Defending American Values

Maria Hinojosa salutes Cesar Chavez

Those who fight for the rights of the underpaid, the undocumented, the uneducated and others on the lowest rungs of society are the true defenders of American values.

That was the message brought to Kansas City recently by award-winning journalist Maria Hinojosa.

Hinojosa, a groundbreaking news anchor and reporter for PBS, NPR, and CNN, delivered the 6th Annual Cesar Chavez Keynote Address at the University of Missouri-Kansas City.

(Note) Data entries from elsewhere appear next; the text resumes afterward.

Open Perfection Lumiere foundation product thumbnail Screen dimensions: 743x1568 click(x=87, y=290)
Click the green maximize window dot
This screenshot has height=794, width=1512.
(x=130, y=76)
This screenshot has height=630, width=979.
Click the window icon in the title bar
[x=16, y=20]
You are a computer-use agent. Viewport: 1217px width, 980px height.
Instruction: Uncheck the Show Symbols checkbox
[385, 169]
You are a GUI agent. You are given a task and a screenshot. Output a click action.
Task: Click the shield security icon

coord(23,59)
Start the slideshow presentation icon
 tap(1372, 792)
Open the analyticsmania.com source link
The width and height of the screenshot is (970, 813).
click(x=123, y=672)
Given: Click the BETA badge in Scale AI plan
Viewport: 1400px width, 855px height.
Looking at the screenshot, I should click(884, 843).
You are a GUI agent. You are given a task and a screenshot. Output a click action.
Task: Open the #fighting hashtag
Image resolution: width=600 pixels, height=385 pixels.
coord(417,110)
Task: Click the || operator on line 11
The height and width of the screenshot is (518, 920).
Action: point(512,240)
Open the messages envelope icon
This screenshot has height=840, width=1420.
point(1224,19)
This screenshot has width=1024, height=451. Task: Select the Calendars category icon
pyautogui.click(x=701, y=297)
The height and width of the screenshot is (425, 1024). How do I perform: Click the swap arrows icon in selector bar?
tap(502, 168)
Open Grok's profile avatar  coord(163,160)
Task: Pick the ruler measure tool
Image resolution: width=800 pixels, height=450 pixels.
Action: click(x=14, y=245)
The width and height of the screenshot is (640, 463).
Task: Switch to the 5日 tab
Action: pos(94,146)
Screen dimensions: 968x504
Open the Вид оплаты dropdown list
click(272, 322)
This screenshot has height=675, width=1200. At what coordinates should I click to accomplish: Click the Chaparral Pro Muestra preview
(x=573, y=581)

Hinojosa’s address, sponsored by the UMKC Division of Diversity, Access and Equity, was the highlight of UMKC’s annual Cesar Chavez Celebration, commemorating the struggle for humane working conditions, dignity, equality and opportunity for all.

“Cesar Chavez became more than just a labor leader, because he was using the democratic process to pursue the long-term goals of justice and democracy,” Hinojosa said. “He became a symbol of American democracy and American values.”

By doing so, she said, he answered a call to duty that is still being heard, and answered, today.

“Now we are faced with a similar historic challenge,” she said. “This is our moment, and we all have to seize it entirely.”

By doing so, she said, Latinos are not just engaging in self-interest, but acting patriotically.

“We are the leaders in saving this democracy – not just for us, but for all of us,” she said. “We have to be fearless, and we have to be filled with love.”

Hinojosa said she, like most Latinos in the U.S., is “living the U.S. mambo: three steps forward, two steps back.”

In 2012, she said, “Latinos showed their power at the voting booth in numbers never imagined before.” Other signs of progress she cited ranged from Sofia Vergara becoming the highest-paid television actress in the U.S., to Sonia Sotomayor being appointed to the U.S. Supreme Court, to Google placing a salute to Chavez on its homepage on March 31 – instead of a graphic honoring Easter Sunday.

“But all is not well – far from it,” she added, pointing out the “exploding” number of detentions and deportations of immigrants, that Latinas have the highest suicide rate of any ethnic group in the U.S., and that the Latino high school dropout rate remains at 50 percent.

“Surely we can spend as much on that as we do on securing the southern border,” Hinojosa said.

Hinojosa was introduced by UMKC student Elizabeth Herrera of Kansas City, a recipient of both the Agapito Mendoza and Hispanic Development Fund scholarships offered at UMKC. She is majoring in French with a minor in mass communications. Herrera spoke of the ongoing need for strong Latinos and Latinas to provide leadership for their community and for the nation, and cited both Chavez and Hinojosa as examples of that leadership.

Hinojosa has covered America’s untold stories and highlighted critical issues at home and abroad for more than 25 years. As the anchor and executive producer of her long-running weekly NPR show, Latino USA; and anchor of the talk show Maria Hinojosa: One-on-One from WGBH/La Plaza; she has informed millions of Americans about the fast growing multicultural mainstream in the United States.

Hinojosa launched The Futuro Media Group in April 2010 with the mission to produce multi-media journalism that explores and gives critical voice to the diversity of the American experience. Previously a senior correspondent for NOW on PBS, and currently a rotating anchor for the PBS newsmagazine Need to Know, Hinojosa has reported hundreds of important stories—from the immigrant work camps in New Orleans after Hurricane Katrina, to teen girl victims of sexual harassment on the job, to stories of the poor in Alabama.

Hinojosa has received numerous awards for her work, including four Emmys; the 2012 John Chancellor Award for Excellence in Journalism; the Robert F. Kennedy Award for Reporting on the Disadvantaged; the Studs Terkel Community Media Award; and the Edward R. Murrow Award from the Overseas Press Club for best documentary for her groundbreaking Child Brides: Stolen Lives.